*** Opening The data ***

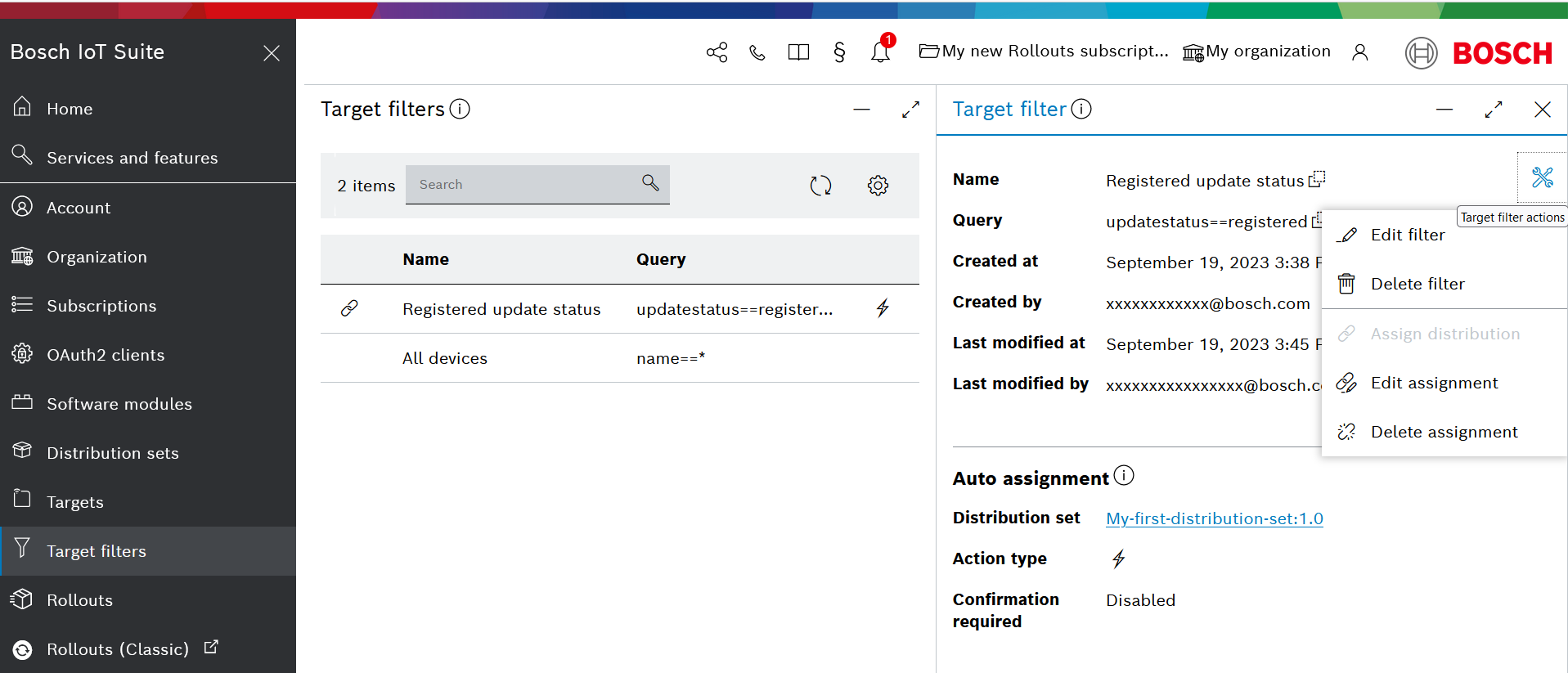Collapse the Target filters list panel

[x=861, y=110]
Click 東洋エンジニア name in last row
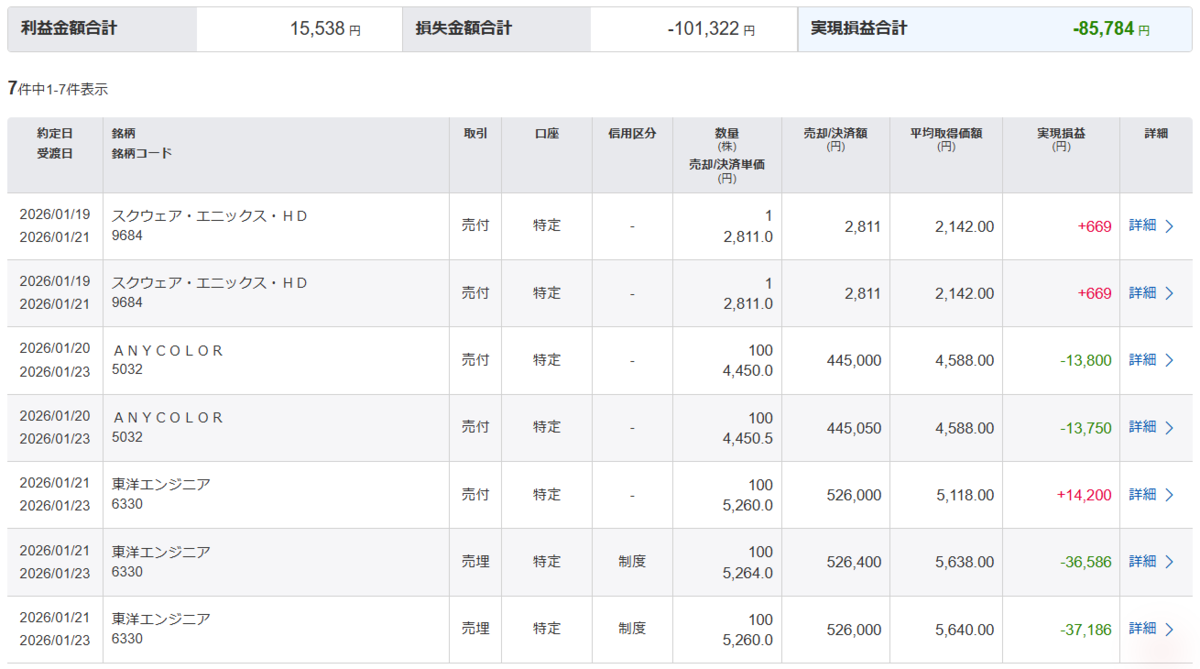Viewport: 1200px width, 669px height. point(161,619)

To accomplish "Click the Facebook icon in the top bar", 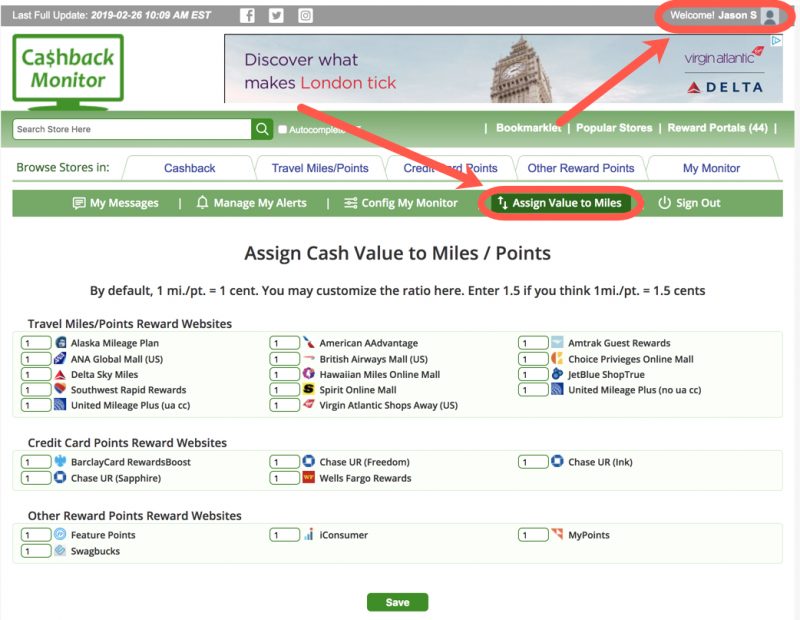I will click(247, 15).
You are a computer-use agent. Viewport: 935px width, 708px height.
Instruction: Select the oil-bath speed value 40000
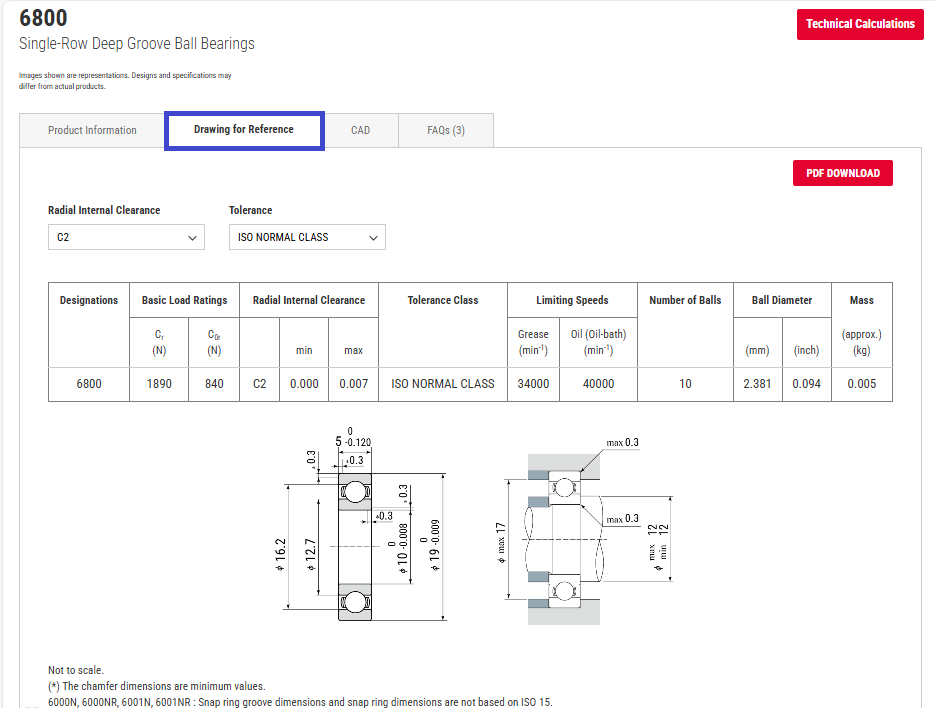(598, 384)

*** Closing The data ***

→ **Work order**: The lines to copy run from the line containing "Instruction: Select the" through the end of the data above; copy exactly those, minus the pictures.

→ **Exercise response**:
Instruction: Select the oil-bath speed value 40000
(598, 384)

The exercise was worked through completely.